Parental Responsibilty

Parental Responsibility is more complex than you might think.

Parental responsibility is a vital issue for a huge issue of UK children. Many people think of themselves as parents of the child or children that they look after. Actually, some have no rights and could be powerless in an emergency without further Legal Planning

Parental Responsibility video from the Department of Justice will help to explain.

What is parental responsibility?

All mothers and most fathers have legal rights and responsibilities as parents.  Those with parental responsibility should look after the child in the normal way of parents.

If you don’t live with the child, you don’t automatically have the right to contact.
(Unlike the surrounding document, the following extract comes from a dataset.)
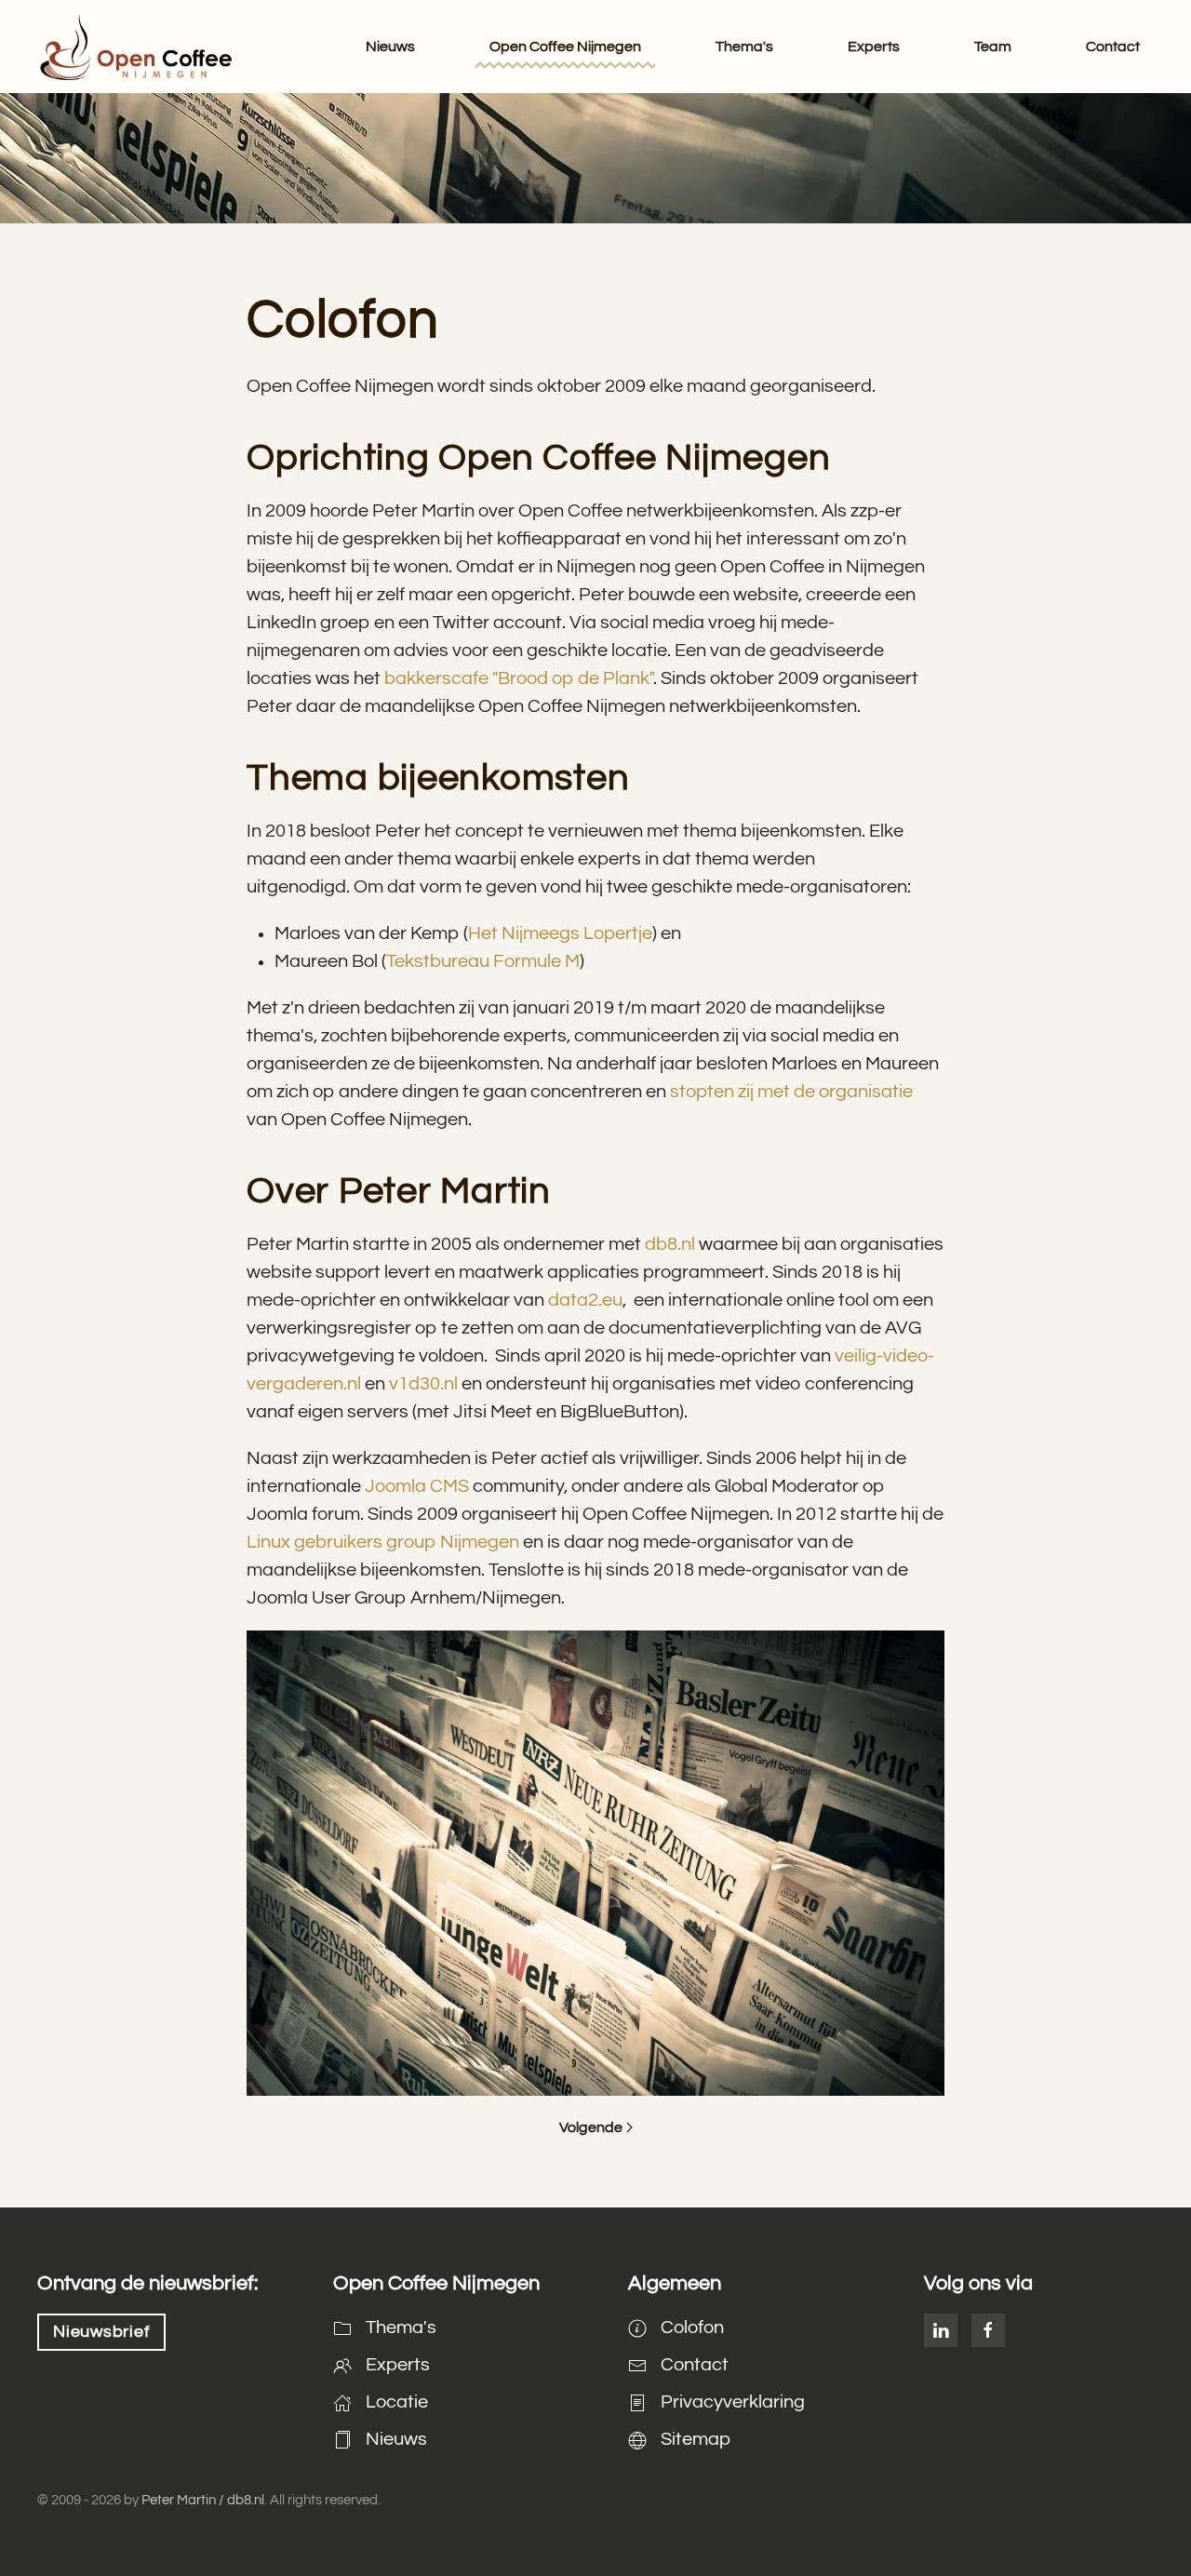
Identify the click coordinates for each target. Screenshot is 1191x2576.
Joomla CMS (417, 1486)
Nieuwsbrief (101, 2332)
However, the other parent still needs to keep you updated about their well-being and progress.

Parents have to ensure that their child is supported financially, whether they have parental responsibility or not.

Who has parental responsibility?

1) A mother from birth.

2) A father generally has parental responsibility if he is married to the child’s mother and or  listed on the birth certificate, depending when and where the child was born in the UK.

You can apply for parental responsibility if you don’t automatically have it.

Births registered in England and Wales.

(We don’t cover other parts of the UK.)

If the parents of a child are married when the child is born, or if they have jointly adopted a child, both have parental responsibility, which they retain should they later divorce.

Unmarried parents and parental responsibility.

An unmarried father can only get legal responsibility for his child by:

a) jointly registering the birth of the child with the mother (from 1 December 2003)

b) getting a parental responsibility agreement with the mother.

c) getting a parental responsibility order from a court.

Parental Responsibilit for Births registered outside the UK.

If a child is born overseas and moves to the UK, where parental responsibility lies depends on the UK country they’re now living in.

Parental responsibility for Same-sex parents and Civil partners.

Same-sex partners who were civil partners at the time of the treatment will both have parental responsibility.  For same-sex partners who aren’t civil partners, the second parent can get parental responsibility by either:

a) applying for parental responsibility if a parental agreement was made.

b) becoming a civil partner of the other parent and making a parental responsibility agreement or jointly registering the birth.

How to Apply for Parental Responsibility.

  • If you’re not the mother, you can apply to court to get parental responsibility.You need to be connected to the child, eg as their father, step-parent or second female parent.   More than 2 people can have parental responsibility for the same child.

Sign a parental responsibility agreement.

If you’re a father who wants parental responsibility and the mother agrees, fill in a parental responsibility agreement.

Take the agreement to your local county court or family proceedings court, where it can be signed and witnessed. (It looks like that is now Brighton, Hastings or Lewes, but so many errors on the Government site and elsewhere I am not certain – feel free to let me know.)

Also take the child’s birth certificate and proof of your identity, like a passport or driving licence.

Send 2 copies of the form to the address below:

Principal Registry of the Family Division. First Avenue House, 42-49 High Holborn, London, WC1V 6NP.

Apply for a court order.

If you want parental responsibility but can’t agree on arrangements with the mother, you can apply for a court order which costs £215 (July 2013.) This does not include any legal advice.  You may be able to get help with court fees if you’re on benefits or a low income.

To apply, fill in the application for an order (C1).

Send this to your local county court or family proceedings court.

If you and your partner use a surrogate to have a child, you’ll need to apply for a parental order.